Methodology aiming to ensure the optimal operation of a supply chain

Supply-chain optimization (SCO) aims to ensure the optimal operation of a manufacturing and distribution supply chain. This includes the optimal placement of inventory within the supply chain, minimizing operating costs including manufacturing costs, transportation costs, and distribution costs. Optimization often involves the application of mathematical modelling techniques using computer software. It is often considered to be part of supply chain engineering, although the latter is mainly focused on mathematical modelling approaches, whereas supply chain optimization can also be undertaken using qualitative, management based approaches.

==Applications==
Typically, supply-chain managers aim to maximize the profitable operation of their manufacturing and distribution supply chain. This could include measures like maximizing gross margin return on inventory invested (GMROII) (balancing the cost of inventory at all points in the supply chain with availability to the customer), minimizing total operating expenses (transportation, inventory and manufacturing), or maximizing gross profit of products distributed through the supply chain. Supply-chain optimization addresses the general supply-chain problem of delivering products to customers at the lowest total cost and highest profit, trading off the costs of inventory, transportation, distributing and manufacturing. In addition, optimizing storage and transportation costs by means of product / package size is one of the easiest and most cost effective initial implementations available to save money in product distribution.

Supply-chain optimization has applications in all industries manufacturing and/or distributing goods, including retail, industrial products, and consumer packaged goods (CPG).

==Approaches and solutions==
The classic supply-chain approach has been to try to forecast future inventory demand as accurately as possible, by applying statistical trending and "best fit" techniques based on historic demand and predicted future events. The advantage of this approach is that it can be applied to data aggregated at a fairly high level (e.g. category of merchandise, weekly, by group of customers), requiring modest database sizes and small amounts of manipulation. Unpredictability in demand is then managed by setting safety stock levels, so that for example a distributor might hold two weeks of supply of an article with steady demand but twice that amount for an article where the demand is more erratic. Universally accepted statistical methods such as Standard Deviation and Mean Absolute Deviation are often used for calculating safety stock levels.

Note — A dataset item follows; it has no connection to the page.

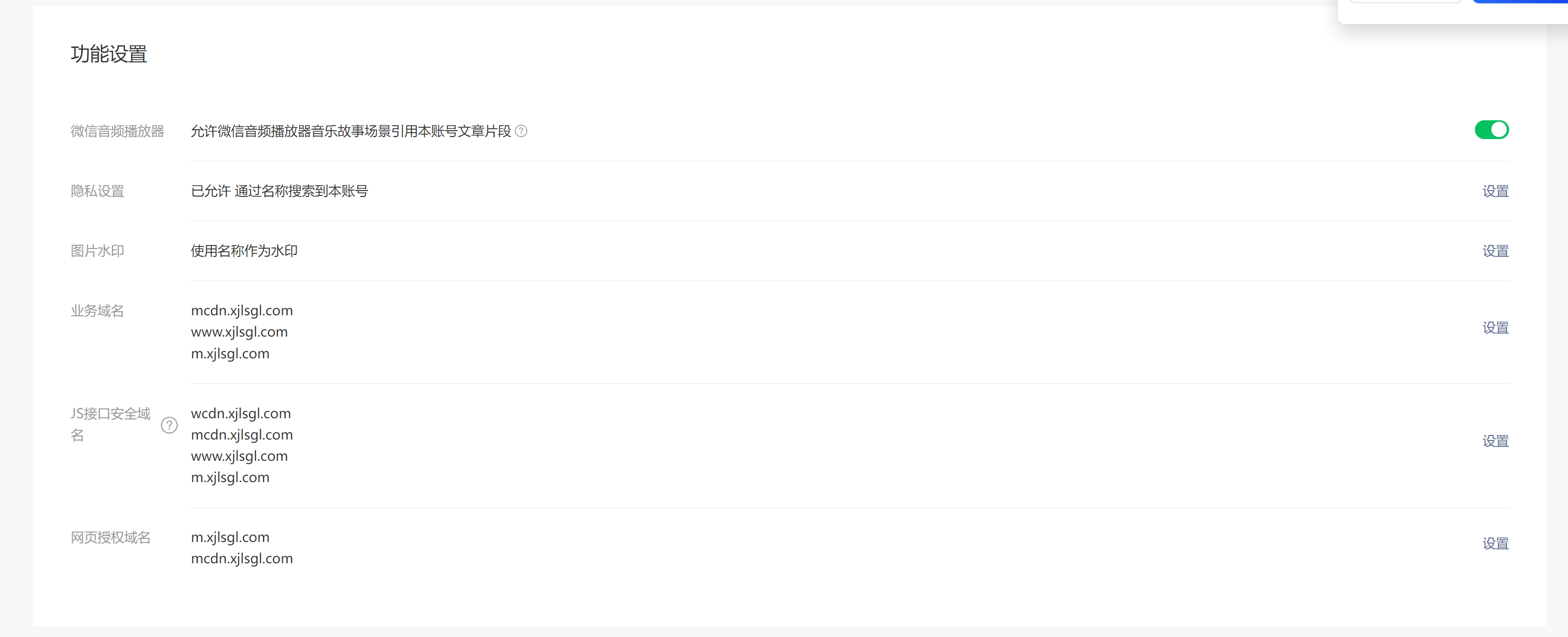This screenshot has width=1568, height=637.
Task: Click the 使用名称作为水印 description text
Action: pos(244,250)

Then, using this forecast demand, a supply-chain manufacturing Production Planning and distribution plan is created to manufacture and distribute products to meet this forecast demand at lowest cost (or highest profitability). This plan typically addresses the following business concerns:
- How much of each product should be manufactured each day?
- How much of each product should be made at each manufacturing plant?
- Which manufacturing plants should re-stock which warehouses with which products?
- What transportation modes should be used for warehouse replenishment and customer deliveries?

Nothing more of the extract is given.